How Clair Automates COSMO Optimization
Auditing your catalog against a 15-dimension intent matrix is an operational nightmare to do manually. You have to scrape search term reports, cross-reference them with customer reviews, and rewrite copy without breaking your existing keyword ranks.
This is where Clair's crew of specialized agents changes the game. You don't just get a keyword tool; you get a team that actively maps your ASINs against the COSMO knowledge graph and executes the updates safely.
- Clair routes the brief: You drop a task (e.g., "Optimize SKU-119 for intent gaps") and set your rules. Clair instantly routes the work to the right specialists.
- - Maya maps the gaps: Maya analyzes your synced search performance and indexing data. She identifies the high-volume intent terms you are missing, while explicitly protecting the top existing keywords that are already driving sales.
- - Leo drafts the rewrite: Leo takes Maya's data and drafts a byte-perfect, category-compliant rewrite. He naturally weaves the new audience, activity, and location signals into your title, bullets, and backend terms without violating Amazon's strict style guides.

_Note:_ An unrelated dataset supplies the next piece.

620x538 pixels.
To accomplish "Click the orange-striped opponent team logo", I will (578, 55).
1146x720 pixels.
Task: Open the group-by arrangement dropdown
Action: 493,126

- - Luca ships it: You review Leo's clean visual diff. Once you click "Approve," Luca pushes the update directly to Seller Central. And if conversions drop next week? You have a one-click rollback to the exact previous version.
Your Action Plan
If you aren't using Clair yet, you need to audit your listings manually today. Answer these five questions in your copy:
- Who IS the buyer? Not "adults 25-45." A real identity: new mom, dog owner, home baker, beginner runner.
- - What are they trying to DO? The goal or activity, not the product feature. Not "waterproof." But "stay dry while walking the dog."
- - What occasion or event? Morning routine, camping trip, work from home, wedding season.
- - What do they pair your product with? What else do your customers buy in the same order? Name it. Seed that co-purchase signal.
- - What situation or problem does it solve? Not features, the real-life condition. Blisters from long days. Back pain from bad chairs. Sensitive skin from harsh weather.
Add this language to your title, bullets, description, and backend search terms naturally. COSMO is reading every field.
Your listing isn't just a sales page. It's the annotation layer that helps Amazon's AI understand what your product is actually for.